◆ DOCUMENT TEXT:
The Da Lat Countryside tour was an amazing experience worth the $10 per person that we paid for it. The first part of the tour included a quick stop at the rose garden, where we got to see our first avocado tree! After that we visited a very unique minority village that also happened to be home to terrifying looking spiders the size of my palm!

The rest of the tour included a silk farm, Buddhist pagoda, elephant waterfall, cricket farm and a coffee plantation that specializes in “weasel” coffee. But I’ll tell you more about that in detail next time…

The rose garden stop was short and it was the part of the tour that I was least excited about. It turned out to be pretty fascinating because we got to see the rose fields that produced hundreds of thousands of roses that would be making their way all over Vietnam! Turns out that Da Lat is not only famous for their coffee, avocados but also roses.

Growing roses is no easy feat as they require constant care, spraying for pests and they need to be constantly pruned. The fields had the separate areas for roses of different color but the pink ones were the most popular. We watched the employees carefully tend to the plants and the entire place smelled like heaven!

On our way out, the guide pointed out an avocado tree. I had always pictured an avocado tree to look like a small bush growing a handful of fruit. Instead, it was a towering tree weighed down by dozens if not hundreds of ripening avocados! It was beautiful and mouthwatering, that was when our guide told us about Da Lat’s secret delicacy: avocado smoothies!

Next we went to the minority village that is a feminists dream come true. Not in a gender equality way but as proof that there is some balance in the universe… in this village, gender roles are reversed! Women are in charge of working, mostly on coffee plantations, while men stay home and raise children.

The men in this village are only allowed to marry once. Even after their wife dies, they must remain widowed. However if a man dies, his wife is allowed to remarry and have more children that her new husband will be in charge of raising.

◆ WHAT NEEDS TO BE DONE:
In the Da Lat countryside tour text, what did the guide name as Da Lat's secret delicacy?

◆ MATERIAL SUPPLIED:

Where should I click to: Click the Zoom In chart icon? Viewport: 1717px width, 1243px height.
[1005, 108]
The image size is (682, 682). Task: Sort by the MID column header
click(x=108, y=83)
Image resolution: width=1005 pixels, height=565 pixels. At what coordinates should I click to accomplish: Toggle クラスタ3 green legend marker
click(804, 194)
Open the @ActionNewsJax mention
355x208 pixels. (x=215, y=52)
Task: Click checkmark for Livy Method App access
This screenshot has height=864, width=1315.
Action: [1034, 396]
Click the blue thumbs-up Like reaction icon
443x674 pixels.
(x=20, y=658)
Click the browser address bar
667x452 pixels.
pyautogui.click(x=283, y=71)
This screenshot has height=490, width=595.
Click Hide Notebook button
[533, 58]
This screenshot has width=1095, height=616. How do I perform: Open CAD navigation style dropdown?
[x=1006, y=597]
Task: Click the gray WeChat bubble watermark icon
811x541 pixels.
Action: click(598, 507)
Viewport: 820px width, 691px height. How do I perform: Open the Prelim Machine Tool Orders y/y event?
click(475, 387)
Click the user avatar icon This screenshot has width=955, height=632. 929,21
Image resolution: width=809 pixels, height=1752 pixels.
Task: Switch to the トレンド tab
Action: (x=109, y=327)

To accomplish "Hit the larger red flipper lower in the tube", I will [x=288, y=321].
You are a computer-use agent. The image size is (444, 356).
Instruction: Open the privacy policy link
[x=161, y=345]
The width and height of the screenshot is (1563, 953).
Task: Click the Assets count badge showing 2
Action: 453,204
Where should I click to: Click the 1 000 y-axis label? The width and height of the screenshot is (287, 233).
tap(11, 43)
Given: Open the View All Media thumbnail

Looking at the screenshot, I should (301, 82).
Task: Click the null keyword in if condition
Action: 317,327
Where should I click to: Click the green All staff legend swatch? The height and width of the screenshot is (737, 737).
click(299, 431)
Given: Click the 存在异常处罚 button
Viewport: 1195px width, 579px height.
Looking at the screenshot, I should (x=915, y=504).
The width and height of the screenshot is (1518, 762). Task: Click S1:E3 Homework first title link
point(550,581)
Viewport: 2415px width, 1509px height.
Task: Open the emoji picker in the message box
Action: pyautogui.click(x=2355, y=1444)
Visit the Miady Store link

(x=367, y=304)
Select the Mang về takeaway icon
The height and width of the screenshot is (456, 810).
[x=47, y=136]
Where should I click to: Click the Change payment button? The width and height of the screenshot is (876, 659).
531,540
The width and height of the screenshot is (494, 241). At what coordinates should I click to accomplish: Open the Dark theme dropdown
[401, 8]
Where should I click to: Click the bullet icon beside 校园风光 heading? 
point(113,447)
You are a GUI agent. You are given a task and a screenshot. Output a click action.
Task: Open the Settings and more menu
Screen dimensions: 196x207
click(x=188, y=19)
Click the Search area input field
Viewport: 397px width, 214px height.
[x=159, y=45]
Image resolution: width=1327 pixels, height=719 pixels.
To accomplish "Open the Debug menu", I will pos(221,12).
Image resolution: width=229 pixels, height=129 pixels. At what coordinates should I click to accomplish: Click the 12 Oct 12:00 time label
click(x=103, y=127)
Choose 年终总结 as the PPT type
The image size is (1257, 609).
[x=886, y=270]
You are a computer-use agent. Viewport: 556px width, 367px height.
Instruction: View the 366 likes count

◆ WRITTEN SOLUTION:
Avocado smoothies.